Probabilistic flood hazard mapping for dike-breach floods via graph neural networks
Abstract. Flood hazard maps are essential for protection and emergency plans, yet their probabilistic application is constrained by the computational cost of numerical models. Deep learning surrogates can provide orders of magnitude faster predictions, but their use for uncertainty quantification in realistic settings and their ability to incorporate hydraulic structures remain largely unexplored. Studying deep learning surrogates for probabilistic flood maps is non-trivial because of the lack of reference ground-truth data that might lead to misleading confidence in predictions. Moreover, hydraulic structures are challenging to include due to their generally unidimensional nature. In this work, we investigate the use of deep learning surrogates for realistic, large-scale flood simulations in case studies with hydraulic structures, under diverse boundary conditions.

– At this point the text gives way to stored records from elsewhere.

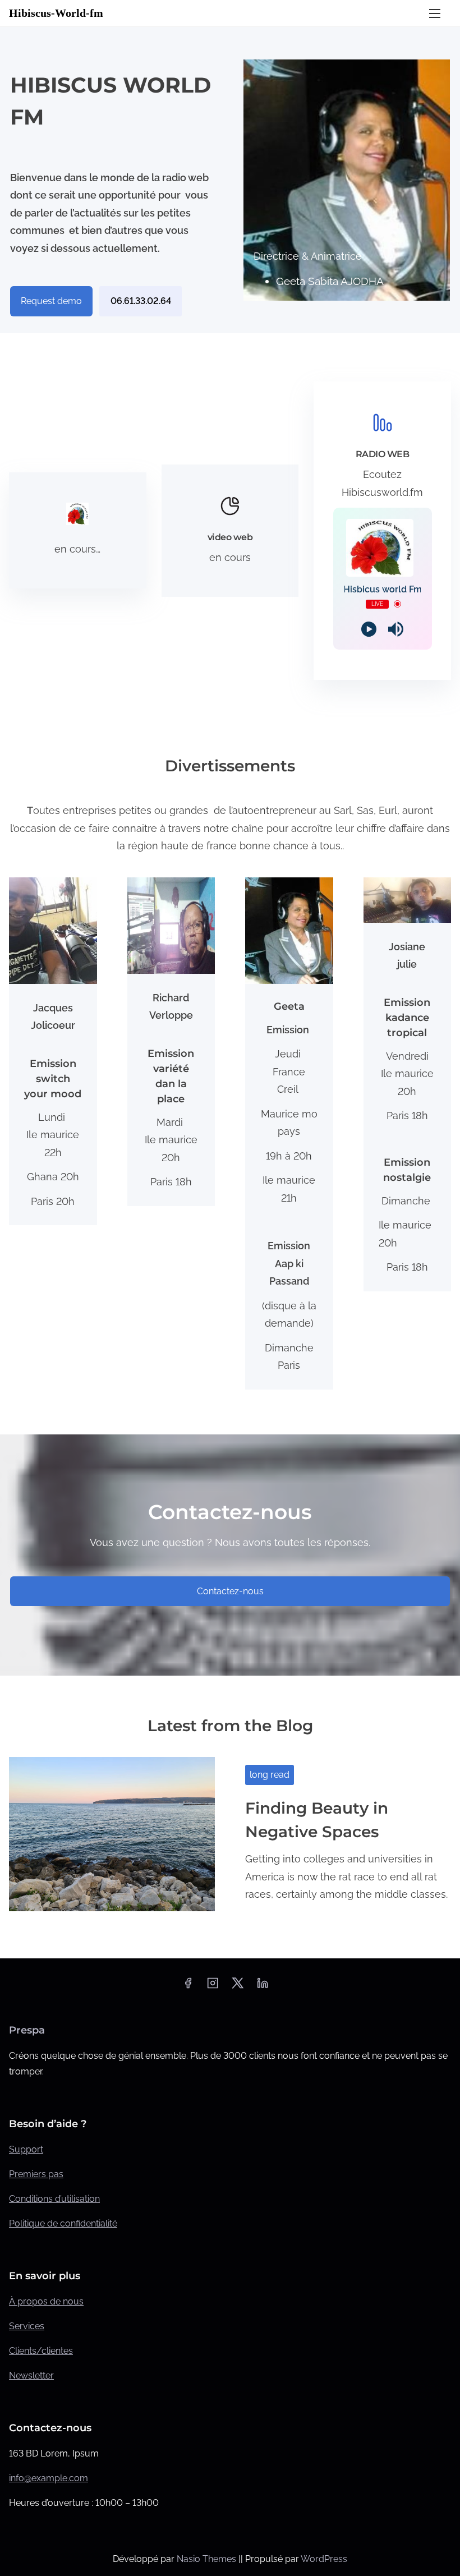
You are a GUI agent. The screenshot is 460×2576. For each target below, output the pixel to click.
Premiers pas (36, 2174)
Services (26, 2326)
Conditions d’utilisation (54, 2198)
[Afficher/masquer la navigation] (434, 13)
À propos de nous (46, 2301)
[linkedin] (262, 1986)
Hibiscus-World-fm (56, 13)
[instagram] (212, 1986)
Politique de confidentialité (63, 2223)
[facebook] (188, 1986)
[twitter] (237, 1986)
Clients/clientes (41, 2350)
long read (269, 1774)
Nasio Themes (207, 2559)
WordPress (324, 2559)
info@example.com (48, 2478)
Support (26, 2149)
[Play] (369, 629)
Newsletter (31, 2375)
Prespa (27, 2030)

To this end, we employ the multi-scale hydraulic graph neural network (mSWE-GNN) that enjoys transferability to different boundary conditions and locations and whose graph-based architecture allows to represent structures such as canals, underpasses, and elevated elements as inputs. To address the lack of reference ground-truth data, we further introduce the average relative mass error (ARME), a mass-conservation-based criterion that helps identify physically plausible simulations. We apply the model on dike ring 41 in the Netherlands, generating probabilistic flood maps that account for uncertainties in breach location and breach outflow hydrographs. The model was trained on 30 simulations, generated with Delft3D, and evaluated against unseen benchmark simulations from the Dutch national flood catalogue, achieving a critical success index (CSI) of 73.6 % while running 10,000 times faster than the numerical simulator. The proposed ARME is negatively correlated with the CSI, with a Pearson correlation coefficient of −0.7, making it a useful indicator of simulation plausibility when evaluating unseen case studies. We obtained probabilistic flood maps by running 10,000 different flooding scenarios on a computational mesh of 180,000 cells in approximately 10 hours with about half of the simulations classified as plausible based on the mass-conservation check. This framework offers a practical tool for rapid probabilistic flood hazard assessment and a way to prioritize detailed physical simulations, supporting more efficient and robust flood risk management.
The study employed the mSWE-GNN model developed by the authors to investigate its applicability for large-scale flood simulations that incorporate the information of hydraulic structures, and introduced a metric based on mass conservation to evaluate the model performance in absence of ground-truth hydrologic data. Overall, this study is comprehensive and the findings are meaningful for more informed and efficient flood risk management. However, I still have several comments and suggestions as follows to improve the current manuscript.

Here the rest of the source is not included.